▶ _What you need to do_: Below are some entries; state how many of their lines include the word "Collapse" and give no more than that number.

▶ _Information shown_:
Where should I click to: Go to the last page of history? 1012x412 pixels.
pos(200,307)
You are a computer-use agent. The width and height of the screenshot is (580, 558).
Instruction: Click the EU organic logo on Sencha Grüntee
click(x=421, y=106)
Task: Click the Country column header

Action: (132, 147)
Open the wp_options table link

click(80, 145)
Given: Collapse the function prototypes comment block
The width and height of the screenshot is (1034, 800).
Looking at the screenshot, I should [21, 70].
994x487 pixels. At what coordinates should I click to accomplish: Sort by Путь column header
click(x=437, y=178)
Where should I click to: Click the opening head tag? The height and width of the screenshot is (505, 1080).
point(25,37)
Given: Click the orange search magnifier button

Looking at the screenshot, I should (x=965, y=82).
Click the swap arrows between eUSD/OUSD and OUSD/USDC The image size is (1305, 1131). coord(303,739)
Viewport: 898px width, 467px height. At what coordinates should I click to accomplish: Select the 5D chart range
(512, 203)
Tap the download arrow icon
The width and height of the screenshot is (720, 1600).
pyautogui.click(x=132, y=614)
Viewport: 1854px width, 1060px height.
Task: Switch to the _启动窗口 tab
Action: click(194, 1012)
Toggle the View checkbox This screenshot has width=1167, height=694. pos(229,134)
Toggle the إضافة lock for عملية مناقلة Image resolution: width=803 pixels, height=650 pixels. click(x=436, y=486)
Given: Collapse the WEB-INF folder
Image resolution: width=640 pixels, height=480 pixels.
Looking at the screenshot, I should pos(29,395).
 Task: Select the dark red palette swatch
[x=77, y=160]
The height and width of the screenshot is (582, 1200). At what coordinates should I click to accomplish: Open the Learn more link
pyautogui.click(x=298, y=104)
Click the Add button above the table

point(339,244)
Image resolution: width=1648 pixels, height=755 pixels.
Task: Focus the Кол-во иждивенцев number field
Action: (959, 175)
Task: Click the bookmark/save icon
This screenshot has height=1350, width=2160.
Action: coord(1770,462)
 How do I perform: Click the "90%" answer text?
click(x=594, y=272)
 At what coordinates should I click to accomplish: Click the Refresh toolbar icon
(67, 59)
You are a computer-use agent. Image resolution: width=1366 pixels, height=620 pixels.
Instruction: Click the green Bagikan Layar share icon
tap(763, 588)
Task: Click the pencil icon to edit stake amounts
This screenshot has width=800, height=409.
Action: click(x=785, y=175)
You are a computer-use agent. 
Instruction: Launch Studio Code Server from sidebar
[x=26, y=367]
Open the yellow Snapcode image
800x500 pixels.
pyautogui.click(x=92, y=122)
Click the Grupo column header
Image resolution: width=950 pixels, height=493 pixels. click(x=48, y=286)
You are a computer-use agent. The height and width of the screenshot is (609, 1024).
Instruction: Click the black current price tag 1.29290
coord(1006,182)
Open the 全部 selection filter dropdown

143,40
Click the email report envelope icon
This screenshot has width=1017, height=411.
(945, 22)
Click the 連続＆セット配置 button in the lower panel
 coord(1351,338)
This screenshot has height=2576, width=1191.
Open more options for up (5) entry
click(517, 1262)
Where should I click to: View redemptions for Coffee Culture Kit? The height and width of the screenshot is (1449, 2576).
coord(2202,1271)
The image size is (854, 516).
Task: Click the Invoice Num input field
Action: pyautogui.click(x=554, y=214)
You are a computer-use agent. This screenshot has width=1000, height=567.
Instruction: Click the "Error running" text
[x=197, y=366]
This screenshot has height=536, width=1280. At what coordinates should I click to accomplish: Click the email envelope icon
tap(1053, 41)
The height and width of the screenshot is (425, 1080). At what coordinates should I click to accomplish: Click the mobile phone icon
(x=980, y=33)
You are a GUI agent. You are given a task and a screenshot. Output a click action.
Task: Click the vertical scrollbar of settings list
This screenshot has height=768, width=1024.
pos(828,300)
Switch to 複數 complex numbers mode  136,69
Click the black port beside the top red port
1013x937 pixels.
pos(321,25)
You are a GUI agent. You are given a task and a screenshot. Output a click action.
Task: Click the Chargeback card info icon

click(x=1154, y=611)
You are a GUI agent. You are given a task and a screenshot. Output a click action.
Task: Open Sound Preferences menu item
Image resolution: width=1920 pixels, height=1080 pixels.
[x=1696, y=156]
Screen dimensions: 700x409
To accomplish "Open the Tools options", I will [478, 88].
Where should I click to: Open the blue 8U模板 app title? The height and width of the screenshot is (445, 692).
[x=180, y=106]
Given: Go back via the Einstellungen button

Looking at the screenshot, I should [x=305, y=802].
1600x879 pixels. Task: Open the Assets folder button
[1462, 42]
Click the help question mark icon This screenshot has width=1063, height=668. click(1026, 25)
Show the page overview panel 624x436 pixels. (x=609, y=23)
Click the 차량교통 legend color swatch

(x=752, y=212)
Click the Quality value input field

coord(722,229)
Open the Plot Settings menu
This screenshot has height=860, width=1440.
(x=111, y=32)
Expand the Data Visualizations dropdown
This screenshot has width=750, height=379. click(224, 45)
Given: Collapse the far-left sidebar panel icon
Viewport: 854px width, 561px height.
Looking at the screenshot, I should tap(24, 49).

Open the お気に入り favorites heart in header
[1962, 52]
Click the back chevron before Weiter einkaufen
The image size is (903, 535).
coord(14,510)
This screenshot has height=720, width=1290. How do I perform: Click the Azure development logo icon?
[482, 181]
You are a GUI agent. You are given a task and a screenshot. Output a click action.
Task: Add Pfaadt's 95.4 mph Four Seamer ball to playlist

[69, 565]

▶ _Response to this task_: 3